Gary Lee Stonum
Oviatt Professor Emeritus of English
About
Gary Lee Stonum is an Oviatt Professor Emeritus in the English Department of Case Western Reserve University, where he taught for 41 years until retirement in 2013. He chaired the department for eleven years, over three discontinuous terms. Stonum’s degrees are from Reed College (BA, 1969) and Johns Hopkins (MA and PhD, 1971 and 1973). He is a past president of the College English Association of Ohio, and while department chair he was active in the Association of Departments of English.
His scholarly work has been mainly in 19th and 20th century American literature and in literary theory. He has written books on William Faulkner (William Faulkner’s Career, Cornell UP) and on Emily Dickinson (The Dickinson Sublime, U of Wisconsin P), co-edited another book on Dickinson (Emily Dickinson and Philosophy, Cambridge UP) and written more than two dozen articles on various topics in American literature and literary theory.
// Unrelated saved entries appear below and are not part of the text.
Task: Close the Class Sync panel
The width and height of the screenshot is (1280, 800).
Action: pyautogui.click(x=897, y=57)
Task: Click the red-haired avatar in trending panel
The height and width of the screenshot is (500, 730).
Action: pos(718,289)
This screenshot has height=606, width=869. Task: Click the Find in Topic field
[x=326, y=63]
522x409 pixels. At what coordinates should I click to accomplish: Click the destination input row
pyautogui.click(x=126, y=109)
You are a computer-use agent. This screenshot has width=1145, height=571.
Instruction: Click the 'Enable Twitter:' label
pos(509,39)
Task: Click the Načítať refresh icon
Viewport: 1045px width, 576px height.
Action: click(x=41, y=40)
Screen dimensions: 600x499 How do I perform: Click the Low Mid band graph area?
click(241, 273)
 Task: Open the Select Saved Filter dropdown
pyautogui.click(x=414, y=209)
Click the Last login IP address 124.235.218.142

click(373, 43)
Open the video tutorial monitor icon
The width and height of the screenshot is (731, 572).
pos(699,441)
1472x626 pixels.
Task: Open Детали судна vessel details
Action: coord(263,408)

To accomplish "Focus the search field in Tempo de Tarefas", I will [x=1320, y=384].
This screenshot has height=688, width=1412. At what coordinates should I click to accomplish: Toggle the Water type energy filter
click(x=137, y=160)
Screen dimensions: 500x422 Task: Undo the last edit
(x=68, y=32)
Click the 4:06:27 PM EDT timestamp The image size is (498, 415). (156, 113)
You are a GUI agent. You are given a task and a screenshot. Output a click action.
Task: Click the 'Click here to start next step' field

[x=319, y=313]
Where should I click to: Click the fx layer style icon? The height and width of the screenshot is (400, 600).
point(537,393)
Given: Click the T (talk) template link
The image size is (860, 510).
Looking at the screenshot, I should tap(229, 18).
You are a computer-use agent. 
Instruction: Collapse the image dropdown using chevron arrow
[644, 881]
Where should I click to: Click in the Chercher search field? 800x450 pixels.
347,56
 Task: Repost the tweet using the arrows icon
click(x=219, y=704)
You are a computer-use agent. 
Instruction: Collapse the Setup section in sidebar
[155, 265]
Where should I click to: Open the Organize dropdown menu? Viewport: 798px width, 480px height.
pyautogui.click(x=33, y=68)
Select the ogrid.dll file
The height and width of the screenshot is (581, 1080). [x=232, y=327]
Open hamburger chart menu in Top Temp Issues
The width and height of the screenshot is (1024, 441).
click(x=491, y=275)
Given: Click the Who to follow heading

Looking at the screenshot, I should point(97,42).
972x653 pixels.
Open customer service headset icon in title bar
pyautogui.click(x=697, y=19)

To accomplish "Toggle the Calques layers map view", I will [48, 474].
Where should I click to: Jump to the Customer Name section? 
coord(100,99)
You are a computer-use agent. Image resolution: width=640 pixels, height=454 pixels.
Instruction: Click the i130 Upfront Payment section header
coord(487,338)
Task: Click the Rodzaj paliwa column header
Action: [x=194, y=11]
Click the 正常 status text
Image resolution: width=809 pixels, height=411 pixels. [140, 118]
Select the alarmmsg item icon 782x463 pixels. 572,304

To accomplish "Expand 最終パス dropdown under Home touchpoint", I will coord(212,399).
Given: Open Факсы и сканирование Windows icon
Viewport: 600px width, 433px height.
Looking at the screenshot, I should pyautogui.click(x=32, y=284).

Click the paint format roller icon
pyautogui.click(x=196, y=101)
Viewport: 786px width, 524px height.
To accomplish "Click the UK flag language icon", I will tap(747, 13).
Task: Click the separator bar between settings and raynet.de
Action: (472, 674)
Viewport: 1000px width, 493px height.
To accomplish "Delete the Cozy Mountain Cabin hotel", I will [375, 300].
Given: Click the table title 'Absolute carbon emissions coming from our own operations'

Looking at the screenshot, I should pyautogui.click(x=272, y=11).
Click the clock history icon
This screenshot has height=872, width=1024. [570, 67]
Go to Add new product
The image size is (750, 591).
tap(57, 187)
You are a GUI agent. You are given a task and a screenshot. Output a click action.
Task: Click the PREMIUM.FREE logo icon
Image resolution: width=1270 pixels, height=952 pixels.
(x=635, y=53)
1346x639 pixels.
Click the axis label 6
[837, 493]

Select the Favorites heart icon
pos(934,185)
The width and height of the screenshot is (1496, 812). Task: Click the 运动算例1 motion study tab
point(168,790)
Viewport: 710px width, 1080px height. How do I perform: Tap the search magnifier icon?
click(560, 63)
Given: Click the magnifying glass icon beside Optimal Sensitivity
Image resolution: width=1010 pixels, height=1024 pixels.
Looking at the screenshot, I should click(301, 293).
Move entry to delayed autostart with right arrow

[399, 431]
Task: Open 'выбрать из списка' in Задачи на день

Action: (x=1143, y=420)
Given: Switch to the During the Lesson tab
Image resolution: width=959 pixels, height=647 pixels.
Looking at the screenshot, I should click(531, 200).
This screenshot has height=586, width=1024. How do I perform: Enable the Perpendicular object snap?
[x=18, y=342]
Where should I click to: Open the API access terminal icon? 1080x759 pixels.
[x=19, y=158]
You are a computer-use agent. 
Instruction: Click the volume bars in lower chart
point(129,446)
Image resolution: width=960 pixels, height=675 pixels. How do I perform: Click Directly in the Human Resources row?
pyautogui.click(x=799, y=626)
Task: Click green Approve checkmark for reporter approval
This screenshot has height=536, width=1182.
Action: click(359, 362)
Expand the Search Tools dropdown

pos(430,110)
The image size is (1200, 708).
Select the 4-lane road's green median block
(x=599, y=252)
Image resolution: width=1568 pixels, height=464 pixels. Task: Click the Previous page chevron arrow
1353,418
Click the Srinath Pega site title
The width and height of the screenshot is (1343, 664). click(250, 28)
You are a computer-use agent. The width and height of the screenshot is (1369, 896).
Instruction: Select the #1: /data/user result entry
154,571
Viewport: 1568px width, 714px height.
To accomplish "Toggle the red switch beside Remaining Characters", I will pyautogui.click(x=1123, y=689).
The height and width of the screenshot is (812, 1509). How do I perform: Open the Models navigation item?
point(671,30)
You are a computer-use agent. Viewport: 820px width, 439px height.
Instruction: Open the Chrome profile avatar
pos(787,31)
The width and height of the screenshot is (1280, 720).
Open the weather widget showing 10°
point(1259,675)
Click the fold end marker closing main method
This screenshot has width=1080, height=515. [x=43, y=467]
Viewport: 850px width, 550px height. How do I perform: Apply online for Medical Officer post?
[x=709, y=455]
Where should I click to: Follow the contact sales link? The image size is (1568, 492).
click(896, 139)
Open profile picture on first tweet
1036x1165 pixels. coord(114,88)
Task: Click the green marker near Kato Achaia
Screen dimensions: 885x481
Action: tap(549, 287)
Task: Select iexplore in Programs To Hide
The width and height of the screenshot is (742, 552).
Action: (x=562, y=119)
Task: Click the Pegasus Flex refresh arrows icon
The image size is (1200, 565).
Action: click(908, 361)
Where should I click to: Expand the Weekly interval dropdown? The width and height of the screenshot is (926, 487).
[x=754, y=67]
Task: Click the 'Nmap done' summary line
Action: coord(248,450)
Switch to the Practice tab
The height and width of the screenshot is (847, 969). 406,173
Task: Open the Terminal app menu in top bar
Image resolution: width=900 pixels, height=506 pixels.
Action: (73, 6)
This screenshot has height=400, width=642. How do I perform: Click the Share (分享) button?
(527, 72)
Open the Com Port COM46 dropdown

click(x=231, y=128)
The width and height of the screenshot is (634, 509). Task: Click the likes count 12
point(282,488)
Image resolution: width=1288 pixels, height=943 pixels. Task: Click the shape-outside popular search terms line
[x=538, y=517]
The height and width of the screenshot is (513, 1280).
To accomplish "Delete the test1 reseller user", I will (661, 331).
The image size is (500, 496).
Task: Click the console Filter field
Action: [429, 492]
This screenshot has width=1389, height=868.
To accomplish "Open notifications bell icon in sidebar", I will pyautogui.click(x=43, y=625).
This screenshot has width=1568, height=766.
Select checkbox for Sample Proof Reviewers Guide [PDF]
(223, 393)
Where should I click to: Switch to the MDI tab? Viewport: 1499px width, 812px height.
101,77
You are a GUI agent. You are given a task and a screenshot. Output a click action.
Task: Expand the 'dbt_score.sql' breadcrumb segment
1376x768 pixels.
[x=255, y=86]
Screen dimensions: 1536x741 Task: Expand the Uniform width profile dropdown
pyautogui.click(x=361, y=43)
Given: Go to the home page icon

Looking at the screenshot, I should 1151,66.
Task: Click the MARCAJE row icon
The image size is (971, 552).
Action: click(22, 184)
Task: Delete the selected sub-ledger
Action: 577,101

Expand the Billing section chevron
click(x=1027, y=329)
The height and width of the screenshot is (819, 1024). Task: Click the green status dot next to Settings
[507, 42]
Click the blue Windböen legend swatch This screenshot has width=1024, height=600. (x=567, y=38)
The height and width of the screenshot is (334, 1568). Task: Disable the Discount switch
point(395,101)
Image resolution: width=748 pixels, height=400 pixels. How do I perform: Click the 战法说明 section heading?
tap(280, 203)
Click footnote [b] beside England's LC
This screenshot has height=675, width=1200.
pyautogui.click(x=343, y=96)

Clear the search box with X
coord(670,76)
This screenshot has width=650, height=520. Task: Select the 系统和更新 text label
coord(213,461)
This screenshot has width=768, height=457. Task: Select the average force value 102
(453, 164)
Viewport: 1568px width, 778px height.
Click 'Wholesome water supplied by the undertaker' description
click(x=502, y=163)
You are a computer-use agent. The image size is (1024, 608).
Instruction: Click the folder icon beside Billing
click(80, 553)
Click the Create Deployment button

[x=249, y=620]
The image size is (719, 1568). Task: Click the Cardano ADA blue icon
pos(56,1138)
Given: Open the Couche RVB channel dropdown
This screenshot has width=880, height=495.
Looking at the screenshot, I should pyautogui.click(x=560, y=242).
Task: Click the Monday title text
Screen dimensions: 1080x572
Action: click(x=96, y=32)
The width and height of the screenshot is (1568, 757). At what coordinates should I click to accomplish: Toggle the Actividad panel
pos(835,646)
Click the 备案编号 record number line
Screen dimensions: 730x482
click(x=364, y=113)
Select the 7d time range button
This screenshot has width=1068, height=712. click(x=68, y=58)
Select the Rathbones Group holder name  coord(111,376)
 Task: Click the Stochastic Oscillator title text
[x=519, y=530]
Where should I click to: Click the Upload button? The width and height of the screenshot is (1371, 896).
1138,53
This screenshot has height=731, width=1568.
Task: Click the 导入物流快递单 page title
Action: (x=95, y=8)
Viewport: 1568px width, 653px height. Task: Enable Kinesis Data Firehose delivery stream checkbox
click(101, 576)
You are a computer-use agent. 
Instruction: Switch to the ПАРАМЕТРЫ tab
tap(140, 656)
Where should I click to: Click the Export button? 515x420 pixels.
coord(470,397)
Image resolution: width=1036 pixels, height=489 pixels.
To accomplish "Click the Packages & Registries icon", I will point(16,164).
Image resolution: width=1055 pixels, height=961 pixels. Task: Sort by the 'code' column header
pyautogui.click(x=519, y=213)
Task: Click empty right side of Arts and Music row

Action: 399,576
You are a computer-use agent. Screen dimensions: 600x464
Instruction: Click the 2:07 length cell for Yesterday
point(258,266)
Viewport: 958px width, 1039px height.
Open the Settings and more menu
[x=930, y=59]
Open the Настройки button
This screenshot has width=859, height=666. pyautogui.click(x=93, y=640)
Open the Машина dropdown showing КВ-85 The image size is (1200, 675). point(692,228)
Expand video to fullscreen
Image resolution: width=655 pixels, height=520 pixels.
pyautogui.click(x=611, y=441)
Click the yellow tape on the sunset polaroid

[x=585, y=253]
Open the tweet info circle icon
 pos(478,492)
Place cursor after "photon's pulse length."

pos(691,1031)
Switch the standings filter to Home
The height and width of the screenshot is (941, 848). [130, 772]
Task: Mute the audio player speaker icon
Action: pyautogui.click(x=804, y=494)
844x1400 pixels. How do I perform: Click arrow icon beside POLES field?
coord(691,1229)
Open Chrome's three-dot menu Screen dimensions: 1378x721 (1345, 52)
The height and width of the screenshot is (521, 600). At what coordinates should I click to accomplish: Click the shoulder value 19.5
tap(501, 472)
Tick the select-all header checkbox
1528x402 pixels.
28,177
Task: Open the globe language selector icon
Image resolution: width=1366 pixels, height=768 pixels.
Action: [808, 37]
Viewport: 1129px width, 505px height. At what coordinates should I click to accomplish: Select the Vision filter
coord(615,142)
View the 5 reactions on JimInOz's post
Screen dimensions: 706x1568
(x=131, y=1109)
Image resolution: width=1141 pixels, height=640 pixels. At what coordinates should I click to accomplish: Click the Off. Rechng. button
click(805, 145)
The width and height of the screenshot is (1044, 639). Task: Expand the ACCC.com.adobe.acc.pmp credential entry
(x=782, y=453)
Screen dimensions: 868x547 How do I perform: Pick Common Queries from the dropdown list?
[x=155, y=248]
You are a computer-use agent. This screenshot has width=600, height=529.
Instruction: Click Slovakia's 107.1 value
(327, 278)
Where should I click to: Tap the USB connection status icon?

From 1999 through 2005 he edited The Emily Dickinson Journal, and he was one of the founding members of the Emily Dickinson International Society. Along with Martha Woodmansee, he helped bring the Society for Critical Exchange to Case, and for its first five years there served with her as co-director. During that time he founded and ran the Electronic College of Theory, one of the first internet sites in literary studies. Prior to that he helped organize and run Bellflower (previously Arete) Press, the only departmentally based publisher of humanities monographs in the United States. For about ten years he was a regular book reviewer for the Cleveland Plain Dealer. He has also regularly contributed chapters to the annual volumes of American Literary Scholarship.
Stonum taught courses in American literature, modernist and postmodernist literature, narrative, literary theory, and less regularly Victorian literature, lyric poetry, African-American literature, and journalism. He has directed nearly twenty dissertations, mostly on modern American and African-American literature.
Why I be doing what I been doing whenever I do it rather than something else for some other reason at some other time or nothing never no-how.
Admittedly, that last triplet doesn’t sound half bad on the occasion of retirement, but most of the time I have been studying, teaching and practicing the arts of reading and writing, because such arts best allow me to make some sense of the world and to help others do the same.